Task brief:
Update the Breaking Bad post, beginning at "For all of season" and stopping after "respect each other.", so that "kingpin" becomes "boss".

Breaking Bad Edges
| Gabriel |
First let me say that I love Breaking Bad for exactly the same reasons as Ross Douthat. If you haven’t watched it, go to Amazon and buy the first and second seasons — it will be the best $29.98 plus shipping you ever spend.
It struck me that the season 3 finale is entirely about exchange theory. [really serious spoilers follow].
For all of season 3, our antihero Walt has been cooking 200 pounds of meth a week for drug kingpin Gus. Both Gus and Walt are unusually bourgeois drug dealers. Walt needs Gus’s capital, distribution network, and muscle. Gus needs Walt’s chemistry skills. At this point we can say they are mutually dependent but it’s a strongly positive sum relationship (for them, if not for society as a whole) so they are both happy and they generally like and respect each other.
Unfortunately for both of them, in the penultimate episode of the season, Walt’s idiotic and impulsive assistant Jesse gets in a feud with two of Gus’s street dealers and in order to protect Jesse, Walt kills the two dealers and sends Jesse into hiding. Normally, Gus would have Walt killed, but as Walt reminds Gus, they are in a mutually dependent relationship and Gus can not afford to lose him. (It’s implied that his drug network has something close to “just in time” inventory practices). Gus understands this and agrees to keep Walt on. Thus they remain in a situation of mutual dependence but are no longer happy with the situation — Gus because Walt disobeyed him and Walt because he now fears Gus.

Data listing:
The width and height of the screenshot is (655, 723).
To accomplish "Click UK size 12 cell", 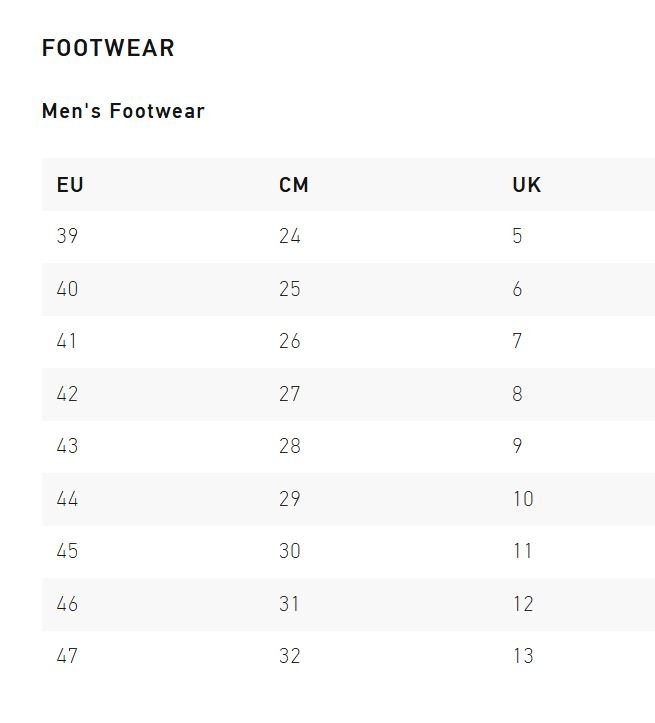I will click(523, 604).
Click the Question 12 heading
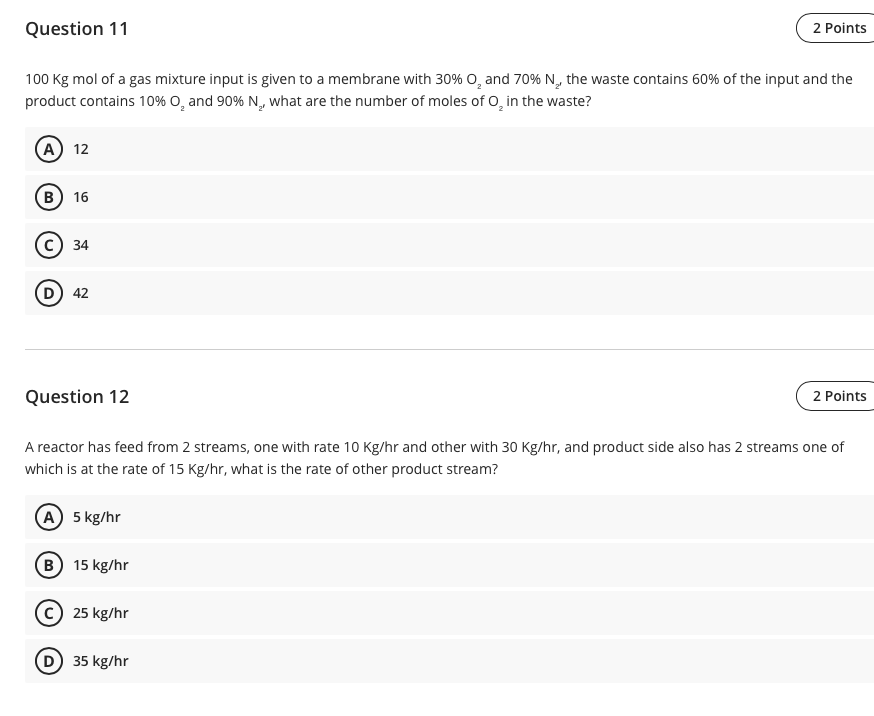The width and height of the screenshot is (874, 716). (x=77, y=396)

==

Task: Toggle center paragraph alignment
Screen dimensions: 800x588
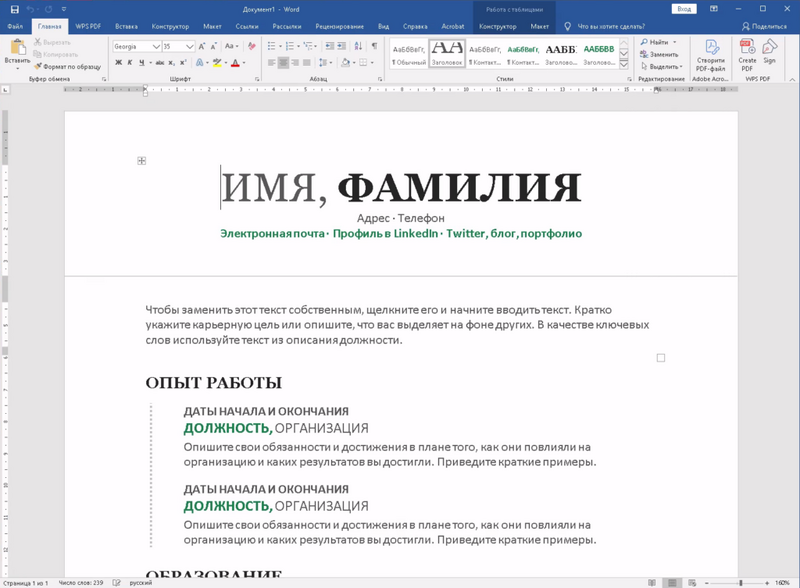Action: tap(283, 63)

Answer to the problem:
For all of season 3, our antihero Walt has been cooking 200 pounds of meth a week for drug boss Gus. Both Gus and Walt are unusually bourgeois drug dealers. Walt needs Gus’s capital, distribution network, and muscle. Gus needs Walt’s chemistry skills. At this point we can say they are mutually dependent but it’s a strongly positive sum relationship (for them, if not for society as a whole) so they are both happy and they generally like and respect each other.